# [Vorgegebener Text]
###

Verglichen mit 2009 hat sich die Zahl der Lebensmitteldiskont-Filialen um ein Drittel erhöht, und auch wenn ein Plus von zwei Filialen gegenüber dem Vorjahr eine allmähliche Sättigung nahelegt, spiegelt ein Verkaufsflächenplus von 12.000 m² die Tendenz zum Erweitern bestehender Filialen bzw. Neueröffnen auf größerer Fläche.
Fluktuation im Modediskont
Eine auf den ersten Blick ähnliche Dynamik scheint sich im Bekleidungsdiskont zu zeigen, wo sich die Filialzahl bis Jänner 2024 (971) gegenüber 2009 (715) um fast 36% erhöht hat. „Dazu ist allerdings Folgendes zu bemerken: Durch den Markteintritt von Pepco im Jahr 2021 gab es bis Ende 2023 einerseits einen starken Anstieg der Diskontmärkte, andererseits haben sich zahlreiche Anbieter – wie Reno, CCC, Orsay, Pimkie, Colloseum, Charles Vögele, OVS, und upim – aus dem Markt zurückgezogen”, erklärt Brigitte Moser, Gesellschafterin Standort + Markt und Co-Autorin der Studie. Konnte laut Moser die Entwicklung des Modediskonts bis Ende 2023 „gesamthaft betrachtet als höchstens leicht positiv bewertet werden”, steht durch den am Mittwoch bekanntgewordenen Komplettrückzug von Pepco aus Österreich – im Vorjahr mit 14 Neueröffnungen noch der zweitdynamischste Diskonter des Landes – wohl bald eine Neubewertung der Situation an.
Über die Erwägung, einzelne Pepco-Filialen zu schließen hatte medianet bereits im Herbst („Was hält die Zukunft für Pepco bereit?”, 22.9.2023) berichtet; das Aus für sämtliche 73 Standorte war zum damaligen Zeitpunkt noch kein Thema.
Kassenschlager Aktionsposten
Einen massiven Bedeutungszuwachs haben indes die Aktionspostenmärkte (610 Mio. € Umsatz, 225.000 m²) erfahren: Ihre Zahl ist in den letzten 15 Jahren von 13 auf 337 regelrecht explodiert. Allein seit 2021 sind 77 neue Märkte hinzugekommen. Treibende Kraft: Die niederländische Kette Action, die im Vorjahr zwölf neue Märkte eröffnete und ihre Filialzahl im Zuge dessen, rund acht Jahre nach dem Markteintritt (im November 2015 in Kittsee) auf über 100 hinaufschraubte.

###

# [Quelldaten]
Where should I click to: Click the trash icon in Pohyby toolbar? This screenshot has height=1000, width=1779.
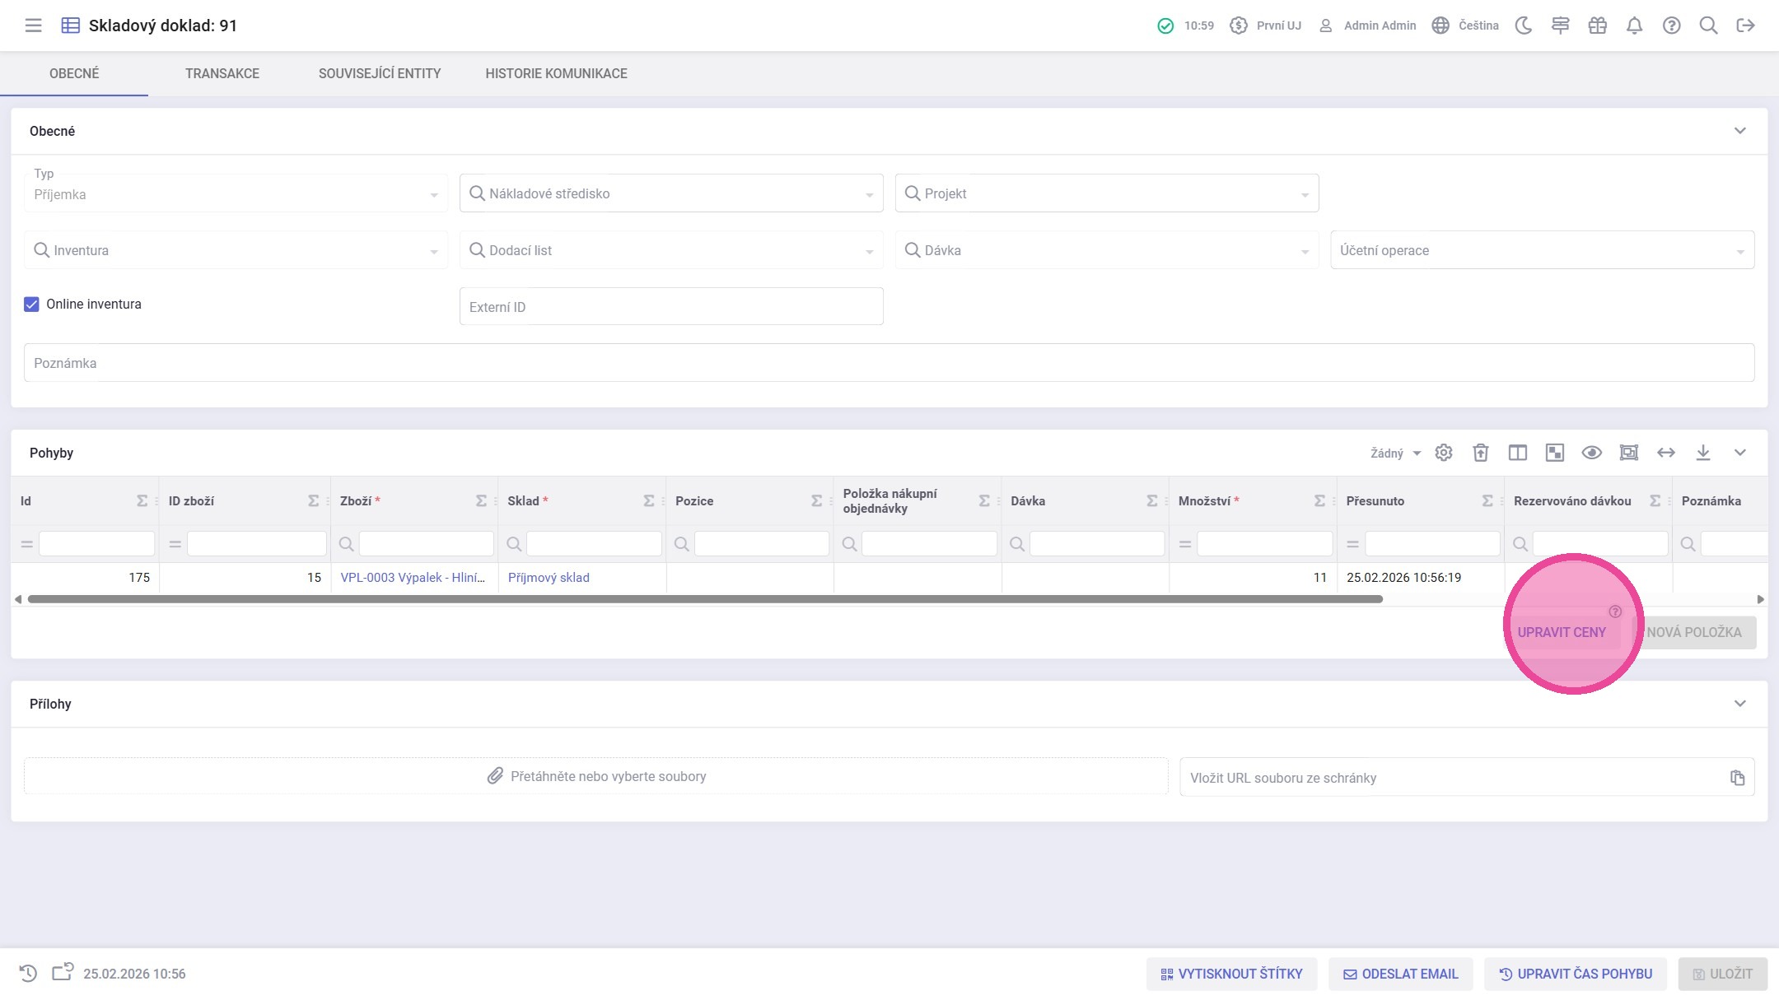click(1480, 453)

###

# [Auftrag 1]
Gib den Abschnitt aus dem Text zum Diskonthandel zwischen „Über die Erwägung, einzelne“ und „noch kein Thema.“ einschließlich wieder und benenne darin „Standorte“ in „Filialen“ um.
# [Auftrag 2]
Beantworte anhand des Textes zum Diskonthandel diese Fragen:
(a) Wie viele Filialen zählte der Bekleidungsdiskont im Jänner 2024?
(b) In welchem Jahr trat Pepco in den Markt ein?
(c) Wann und wo erfolgte der Markteintritt von Action?
# [Auftrag 3]
Führe den Text zum Diskonthandel im Anschluss an seinen letzten Satz weiter.

# [Antwort 1]
Über die Erwägung, einzelne Pepco-Filialen zu schließen hatte medianet bereits im Herbst („Was hält die Zukunft für Pepco bereit?”, 22.9.2023) berichtet; das Aus für sämtliche 73 Filialen war zum damaligen Zeitpunkt noch kein Thema.

# [Antwort 2]
(a) 971 Filialen
(b) 2021
(c) Im November 2015 in Kittsee

# [Antwort 3]
Apropos Neueröffnungen: Die meisten gingen 2023, weitgehend unbemerkt, auf das Konto von NKD. Spezialisiert auf Textilien sowie kleinere Einrichtungsgegenstände im unteren Preissegment, übertrumpft das Unternehmen in Sachen Filialzahl sogar Lidl und findet sich hinter Hofer auf Platz 2 ein. Die Kette, deren Name gerne spöttisch als Akronym für „Niemand kauft dort” verstanden wurde (und tatsächlich für „Niedrig kalkuliert Discount” steht), hat sich abseits großer Medienberichterstattung ein gewaltiges Standortnetz am österreichischen Markt gespannt.
Sportdiskont stagniert
Allmählich seinen Zenit erreicht zu haben scheint der Einrichtungsdiskont. Zwischen 2009 und 2017 kamen jährlich um die acht neue Geschäfte hinzu, seither stieg die Zahl nur noch von 230 auf 233. Über die 15 Jahre gesehen sind das dennoch rund 40% Wachstum – und ein Indikator dafür, dass es auch innerhalb des Diskonthandels boomende und ablaufende Branchen gibt.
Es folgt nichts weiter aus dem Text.